[Exercise objective]: Shown below are entries with pictures; the line with "Where should I" through the line with "Select the Surf tab" is the span to retype exactly, and the pictures stay out.
[[ Information provided, beginning ]]
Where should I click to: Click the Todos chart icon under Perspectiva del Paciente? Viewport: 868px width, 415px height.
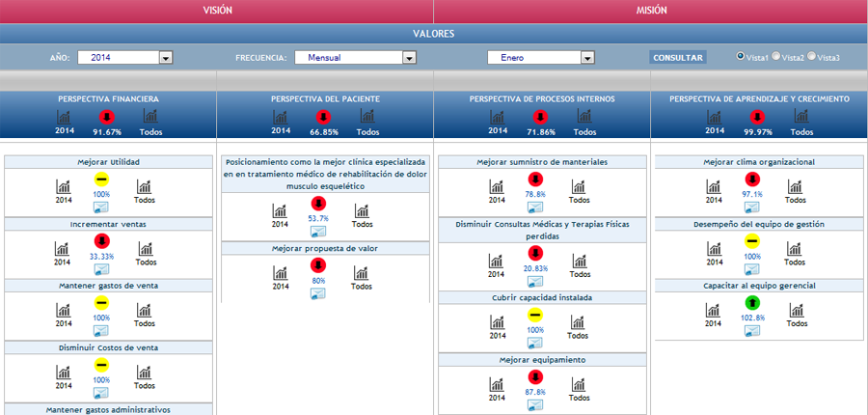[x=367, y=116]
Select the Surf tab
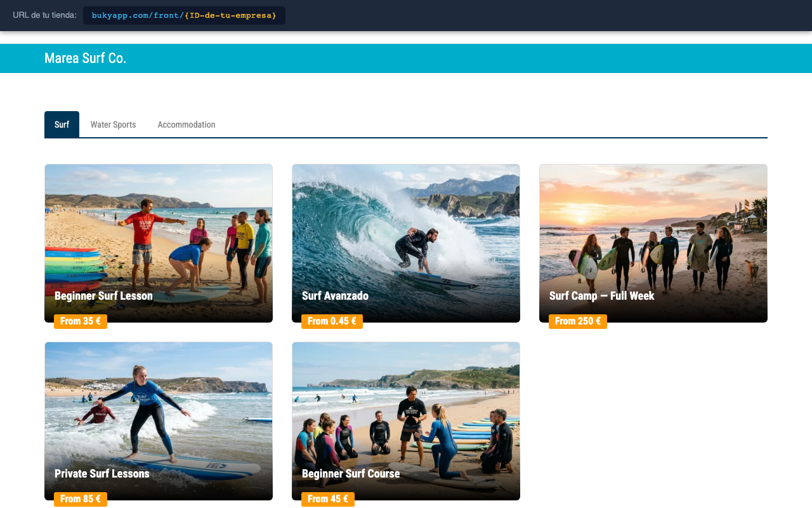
[[ Information provided, end ]]
[[ Information provided, beginning ]]
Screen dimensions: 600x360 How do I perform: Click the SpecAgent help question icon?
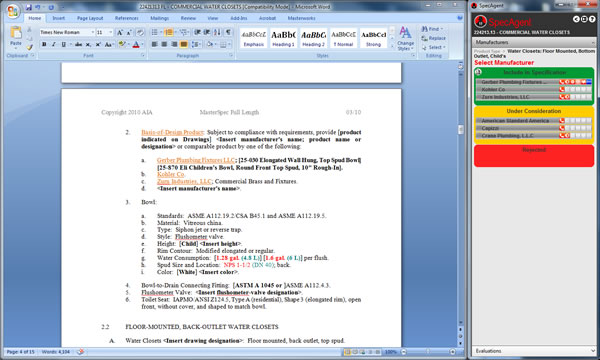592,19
[[ Information provided, end ]]
[[ Information provided, beginning ]]
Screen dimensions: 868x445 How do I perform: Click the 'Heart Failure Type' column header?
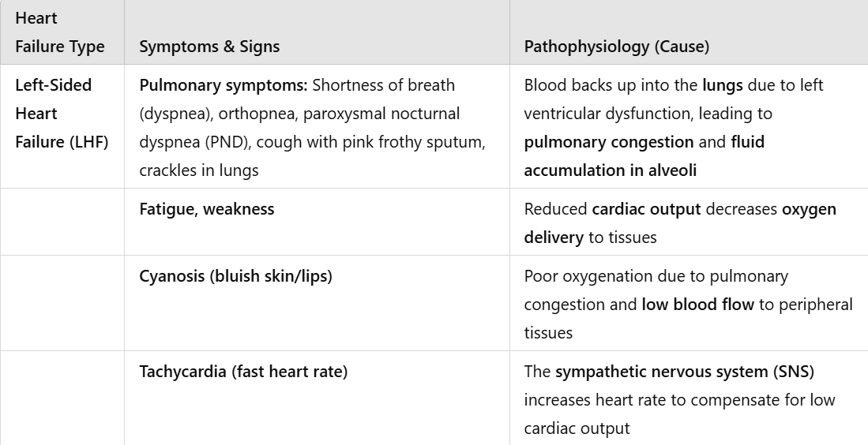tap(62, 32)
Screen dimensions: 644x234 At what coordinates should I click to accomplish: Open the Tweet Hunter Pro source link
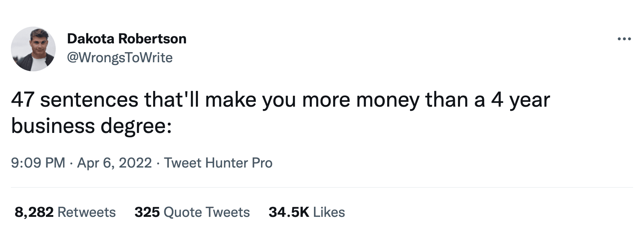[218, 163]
[[ Information provided, end ]]
[Response]:
Where should I click to: Click the Todos chart icon under Perspectiva del Paciente? Viewport: 868px width, 415px height.
[x=367, y=116]
Select the Surf tab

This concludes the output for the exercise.